Facebook founder and CEO Mark Zuckerberg arrives to testify following a break during a Senate Commerce, Science and Transportation Committee and Senate Judiciary Committee joint hearing about Facebook on Capitol Hill in Washington, DC.

Saul Loeb | AFP | Getty Images

Facebook founder and CEO Mark Zuckerberg arrives to testify following a break during a Senate Commerce, Science and Transportation Committee and Senate Judiciary Committee joint hearing about Facebook on Capitol Hill in Washington, DC.

A former Facebook employee accused the company of having “a black people problem” in a note published publicly on Tuesday on the social network.

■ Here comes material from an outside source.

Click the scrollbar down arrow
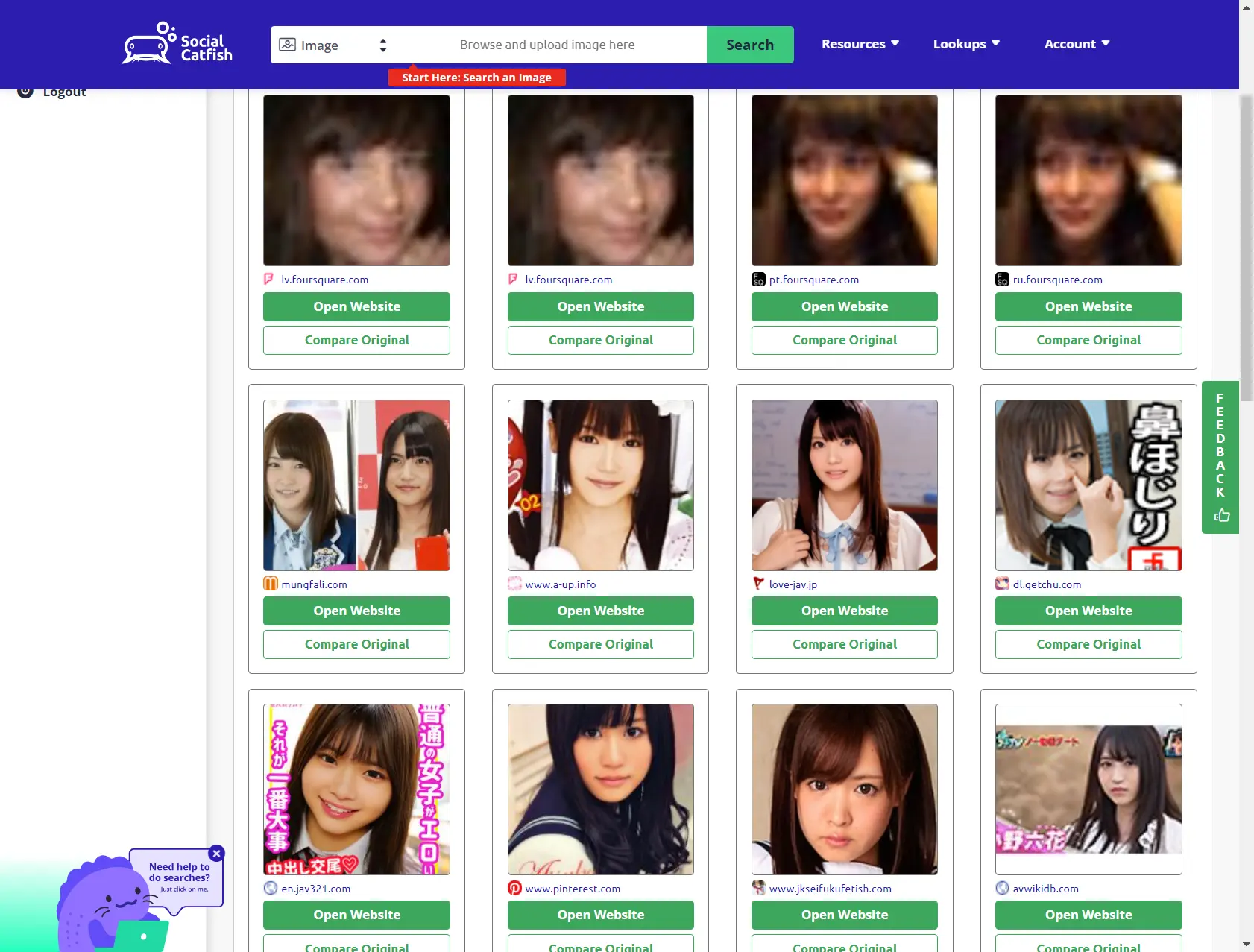 [1247, 945]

Mark Luckie, who is black, said Facebook’s population of black employees is not representative of its black user base.

“There is often more diversity in Keynote presentations than the teams who present them,” Luckie wrote in the note, which he originally shared with Facebook employees on Nov. 8.

“In some buildings, there are more ‘Black Lives Matter’ posters than there are actual black people. Facebook can’t claim that it is connecting communities if those communities aren’t represented proportionately in its staffing.”

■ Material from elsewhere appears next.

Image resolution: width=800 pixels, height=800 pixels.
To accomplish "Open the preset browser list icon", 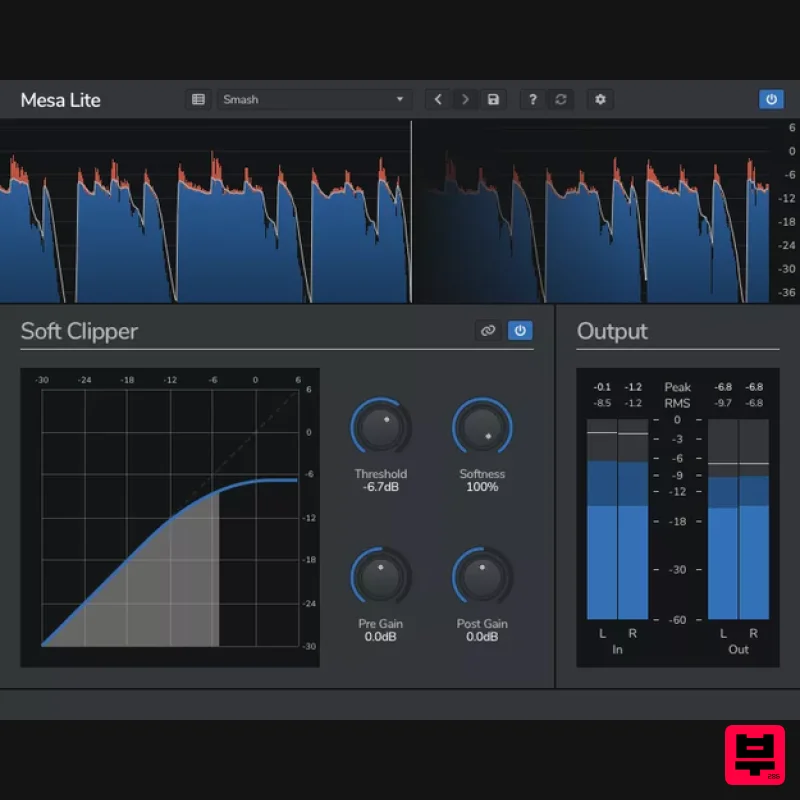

Among the highlights in the note are anecdotes Luckie shares about how he and other employees of color are treated by their fellow colleagues.

“On a personal note, at least two or three times a day, every day, a colleague at MPK [Facebook headquarters in Menlo Park] will look directly at me and tap or hold their wallet or shove their hands down their pocket to clutch it tightly until I pass,” Luckie wrote.

Another former Facebook employee who left the company recently and is also a minority told CNBC that Luckie’s note was “unfortunately not surprising.”

“Facebook touts diversity and inclusion as though it’s a marketing opportunity, and perhaps it is genuinely meaningful to them on its face,” the former employee told CNBC. “But when it comes to tactical, day-to-day integration of their stock ‘unconscious bias’ training, it proves to still be a group of exceedingly privileged white people making similarly biased and discriminatory choices as other white leaders in the industry.”

Luckie’s note comes at a trying time for Facebook, which is already under the microscope for its handling of handling of Russian meddling and the spread of misinformation on its service as well as stagnating and declining user growth in key markets.

“To feel like an oddity at your own place of employment because of the color of your skin while passing posters reminding you to be your authentic self feels in itself inauthentic,” Luckie wrote.